B. Rumusan Masalah Berdasarkan uraian di atas, terdapat permasalahan pokok yang menarik untuk dikaji dalam penelitian ini. Dimana secara spesifik peneliti ingin mencari hubungan religiuisitas orang tua terhadap trust mereka dalam menyekolahkan anaknya ke sekolah islam. Oleh karena itu, permasalahan yang diangkat dalam penelitian ini dapat dirumuskan sebagai berikut: Apakah Ada Hubungan Antara Religiusitas Orang Tua Dengan Trust Menyekolahkan Anak Ke SDIT di Kecamatan Tampan Kota Pekanbaru?

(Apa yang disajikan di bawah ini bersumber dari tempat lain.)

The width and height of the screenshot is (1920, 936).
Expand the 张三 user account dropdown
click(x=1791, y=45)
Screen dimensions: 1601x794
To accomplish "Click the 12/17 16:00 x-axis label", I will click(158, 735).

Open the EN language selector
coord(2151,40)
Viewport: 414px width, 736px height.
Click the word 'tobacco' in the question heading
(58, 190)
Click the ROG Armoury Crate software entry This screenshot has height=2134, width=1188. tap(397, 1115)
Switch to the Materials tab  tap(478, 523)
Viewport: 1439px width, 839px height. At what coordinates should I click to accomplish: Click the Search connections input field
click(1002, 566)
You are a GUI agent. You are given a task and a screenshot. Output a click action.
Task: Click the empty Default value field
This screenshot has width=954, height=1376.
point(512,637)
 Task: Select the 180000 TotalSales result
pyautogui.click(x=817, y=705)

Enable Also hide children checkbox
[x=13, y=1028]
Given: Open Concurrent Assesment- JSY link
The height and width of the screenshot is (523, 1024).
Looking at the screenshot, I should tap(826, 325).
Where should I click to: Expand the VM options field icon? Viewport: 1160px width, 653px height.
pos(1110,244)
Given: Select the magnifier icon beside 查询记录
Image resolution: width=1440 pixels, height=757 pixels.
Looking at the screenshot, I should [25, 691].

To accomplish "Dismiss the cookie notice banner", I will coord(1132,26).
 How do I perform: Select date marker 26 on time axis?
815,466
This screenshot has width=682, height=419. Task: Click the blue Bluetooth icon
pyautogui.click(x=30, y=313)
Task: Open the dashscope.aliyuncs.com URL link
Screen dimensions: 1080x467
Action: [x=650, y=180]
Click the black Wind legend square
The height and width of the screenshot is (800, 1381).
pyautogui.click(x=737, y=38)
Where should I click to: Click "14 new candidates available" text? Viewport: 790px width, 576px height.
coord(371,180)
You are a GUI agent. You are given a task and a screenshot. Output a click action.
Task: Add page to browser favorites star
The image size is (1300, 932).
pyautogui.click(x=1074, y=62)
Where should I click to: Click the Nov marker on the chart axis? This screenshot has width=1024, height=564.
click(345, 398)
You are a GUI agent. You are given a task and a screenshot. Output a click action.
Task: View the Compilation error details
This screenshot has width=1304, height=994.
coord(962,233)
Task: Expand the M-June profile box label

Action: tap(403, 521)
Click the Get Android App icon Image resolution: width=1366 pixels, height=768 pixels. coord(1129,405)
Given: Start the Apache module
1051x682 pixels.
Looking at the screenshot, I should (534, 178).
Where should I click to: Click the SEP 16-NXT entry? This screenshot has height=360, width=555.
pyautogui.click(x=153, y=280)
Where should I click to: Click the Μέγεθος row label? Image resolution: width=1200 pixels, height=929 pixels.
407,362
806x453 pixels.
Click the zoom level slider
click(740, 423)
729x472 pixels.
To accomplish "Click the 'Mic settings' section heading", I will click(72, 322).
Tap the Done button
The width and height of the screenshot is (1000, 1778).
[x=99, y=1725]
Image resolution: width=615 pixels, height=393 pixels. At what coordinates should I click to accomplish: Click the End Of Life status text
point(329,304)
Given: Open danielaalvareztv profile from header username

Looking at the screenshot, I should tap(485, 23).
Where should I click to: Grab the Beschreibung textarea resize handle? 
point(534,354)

C. Tujuan Penelitian Penelitian ini secara khusus bertujuan untuk mengetahui hubungan religiusitas orang tua dengan trust menyekolahkan anak ke SDIT di Kecamatan Tampan Kota Pekanbaru. Sementara itu, juga bertujuan melihat sejauh manakah tingkat religiusitas orang tua yang menyekolahkan anaknya ke SDIT dan sejauh manakah tingkat trust orang tua yang memasukkan anaknya ke SDIT.
9
D. Keaslian Penelitian Penelitian-penelitian yang mengkaji tentang masalah trust yang dikaitkan dengan berbagai variabel telah banyak dilakukan, begitu juga dengan penelitian dalam bidang religiusitas, seperti penelitian yang dilakukan oleh Iredho Fani Reza dengan judul “Hubungan Religiusitas dengan Moralitas pada Remaja di Madrasah Aliyah (MA)” pada tahun 2013. Pada penelitian ini mengukur religiusitas remaja yang bersekolah di Madrasah Aliyah (MA) yang dihubungkan dengan moralitasnya. Penelitian ini juga menggunakan metode kuantitatif, bedanya dengan penelitian yang peneliti lakukan adalah pada penelitian Reza mengukur religiusitas remaja yang bersekolah di MA, sementara peneliti mengukur religiusitas orang tua yang memiliki anak di sekolah SDIT. Persamaan dalam penelitian ini sama-sama menjadikan sebuah sekolah Islam sebagai landasan seseorang dalam memiliki sifat religiusitas. Selain itu, subjek yang diteliti oleh Reza adalah remaja, sedangkan dalam penelitian ini yang menjadi subjek adalah orang tua. Sementara itu, penelitian mengenai trust dapat dilihat pada penelitian yang berjudul “Perkaitan Antara Kepemimpinan Pengajaran Guru Besar dengan Trust dan Komitmen Guru” oleh Lokman, dkk (tt). Pada penelitian Lokman,dkk memiliki variabel bebas (X) yaitu kepemimpinan guru besar (kepala sekolah) dan memiliki dua variabel terikat (Y) yaitu, trust dan komitmen. Sementara peneliti memiliki variabel religiusitas sebagai variable X dan trust sebagai variable Y.
10
Hasil yang ditunjukkan pada penelitian Lokman,dkk membuktikan kepemimpinan kepala sekolah mempunyai pengaruh terhadap trust dan komitmen seorang guru. Sementara itu, hasil yang peneliti dapatkan pada penelitian ini adalah trust memasukkan anak ke sekolah Islam mampu didorong dari religiusitas orang tua tersebut. Perbedaan yang ditemukan adalah jika Lokman,dkk melihat trust sebagai faktor seorang guru untuk percaya atas kepemimpinan kepala sekolahnya, maka penelitian ini melihat trust sebagai salah satu faktor orang tua memasukkan anaknya ke sekolah Islam.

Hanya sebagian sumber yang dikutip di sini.